L'ex Beatle torna con “It’s Been Too Long”, primo singolo che anticipa l’album “Long Long Road”, in uscita il prossimo 24 aprile. Il brano, con le voci di Molly Tuttle e Sarah Jarosz, segna la seconda collaborazione con T Bone Burnett dopo “Look Up”. Il nuovo disco esplora le radici country di Starr e include contributi di Billy Strings, Sheryl Crow e St. Vincent.
Dopo l’ottimo riscontro ottenuto con Look Up, Ringo Starr apre il 2026 con un nuovo capitolo musicale: It’s Been Too Long, il singolo che anticipa il suo prossimo album Long Long Road previsto per il prossimo 24 aprile. Il brano, arricchito dalle voci di Molly Tuttle e Sarah Jarosz, segna il ritorno dell’ex Beatle a un sound profondamente radicato nella tradizione americana, ideale prosecuzione del percorso iniziato nel 2025 proprio con Look Up, accolto calorosamente da pubblico e critica.
“Mi considero fortunato ad avere T Bone nella mia vita in questo momento,” racconta Starr. “Dopo l’ultimo disco, questo è nato quasi per caso. A volte faccio le mosse giuste… e collaborare con T Bone è sicuramente una di quelle.” Un’intesa naturale, ormai consolidata.
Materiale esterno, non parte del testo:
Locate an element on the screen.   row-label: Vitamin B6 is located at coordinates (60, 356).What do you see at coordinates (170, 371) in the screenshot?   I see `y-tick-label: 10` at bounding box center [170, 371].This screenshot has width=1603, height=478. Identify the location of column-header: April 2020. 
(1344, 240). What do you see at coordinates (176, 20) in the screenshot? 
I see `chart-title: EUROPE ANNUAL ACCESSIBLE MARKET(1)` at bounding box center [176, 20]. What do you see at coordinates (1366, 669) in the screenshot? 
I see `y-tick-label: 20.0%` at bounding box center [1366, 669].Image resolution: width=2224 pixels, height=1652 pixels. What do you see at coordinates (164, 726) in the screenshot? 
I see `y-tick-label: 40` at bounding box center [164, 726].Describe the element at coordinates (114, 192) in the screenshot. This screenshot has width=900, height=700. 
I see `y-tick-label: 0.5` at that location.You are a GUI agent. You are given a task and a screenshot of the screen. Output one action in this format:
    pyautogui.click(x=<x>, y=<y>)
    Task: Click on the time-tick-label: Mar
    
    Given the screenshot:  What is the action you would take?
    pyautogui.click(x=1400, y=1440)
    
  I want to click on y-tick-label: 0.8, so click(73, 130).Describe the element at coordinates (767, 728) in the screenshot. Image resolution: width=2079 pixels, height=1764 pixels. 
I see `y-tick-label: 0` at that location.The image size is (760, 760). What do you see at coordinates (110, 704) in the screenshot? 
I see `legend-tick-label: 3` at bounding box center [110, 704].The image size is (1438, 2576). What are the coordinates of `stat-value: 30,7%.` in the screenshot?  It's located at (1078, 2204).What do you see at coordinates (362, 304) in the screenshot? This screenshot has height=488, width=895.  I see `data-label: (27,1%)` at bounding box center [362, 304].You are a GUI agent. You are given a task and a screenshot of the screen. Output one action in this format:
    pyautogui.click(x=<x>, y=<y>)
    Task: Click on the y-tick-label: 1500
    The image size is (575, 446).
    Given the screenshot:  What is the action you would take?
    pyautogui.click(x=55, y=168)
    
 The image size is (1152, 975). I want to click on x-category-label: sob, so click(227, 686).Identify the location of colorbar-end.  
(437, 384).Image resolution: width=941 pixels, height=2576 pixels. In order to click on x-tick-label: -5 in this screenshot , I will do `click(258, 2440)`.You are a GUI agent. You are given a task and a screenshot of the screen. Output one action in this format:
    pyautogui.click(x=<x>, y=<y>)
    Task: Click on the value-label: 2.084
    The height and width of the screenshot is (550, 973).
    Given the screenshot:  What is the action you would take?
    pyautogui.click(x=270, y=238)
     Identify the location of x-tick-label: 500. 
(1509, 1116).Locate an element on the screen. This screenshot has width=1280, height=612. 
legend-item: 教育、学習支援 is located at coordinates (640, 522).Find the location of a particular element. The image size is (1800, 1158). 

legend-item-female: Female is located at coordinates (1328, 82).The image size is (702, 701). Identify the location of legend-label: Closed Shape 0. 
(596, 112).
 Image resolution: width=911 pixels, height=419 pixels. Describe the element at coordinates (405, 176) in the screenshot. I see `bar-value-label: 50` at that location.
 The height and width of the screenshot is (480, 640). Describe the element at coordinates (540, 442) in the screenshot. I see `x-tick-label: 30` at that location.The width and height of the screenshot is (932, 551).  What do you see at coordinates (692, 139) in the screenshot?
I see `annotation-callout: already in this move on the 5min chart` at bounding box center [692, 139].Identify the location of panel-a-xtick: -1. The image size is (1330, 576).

Un viaggio nelle radici americane
Il nuovo album Long Long Road comprende dieci brani e ospita collaborazioni importanti: Billy Strings, Sheryl Crow e St. Vincent contribuiscono a creare un mosaico sonoro che parte dal country per aprirsi a orizzonti più ampi. È un disco che riflette la storia personale e artistica di Ringo, un percorso di ritorno alle sue radici ma anche di nuova curiosità. Non manca un omaggio a Carl Perkins, figura fondamentale nella formazione musicale di Starr. “Ho registrato due sue canzoni con i Beatles, e sia io che T Bone ne volevamo una anche qui,” spiega il batterista. Burnett ha così riscoperto I Don’t See Me In Your Eyes Anymore, che Ringo non aveva mai interpretato prima.
T Bone Burnett: "Ho scritto per Ringo come per un artista texano"
T Bone Burnett, autore e produttore del progetto, racconta l’inizio della loro collaborazione: “Una sera eravamo a una lettura di poesie e Ringo mi ha chiesto: ‘Perché non scrivi una canzone per me?’. Così gli ho composto un pezzo in stile Gene Autry. In lui ho sempre percepito qualcosa di profondamente texano: il suo modo di suonare me lo ricorda.” Burnett spiega anche la scelta degli ospiti: “Volevo circondarlo di giovani maestri e portare in studio l’energia vibrante di Nashville.”
Da Look Up a oggi: un successo che continua
La precedente collaborazione tra i due, Look Up, non è stata solo un ritorno al country dopo cinquant’anni, ma anche un traguardo rilevante: l’album ha regalato a Starr la sua prima Top 10 nella Billboard dedicata agli album più venduti in tutti i generi. L’attesa per Long Long Road è quindi altissima, alimentata da un equilibrio creativo sempre più solido tra Starr e Burnett: un incontro che unisce radici, ricerca e sperimentazione.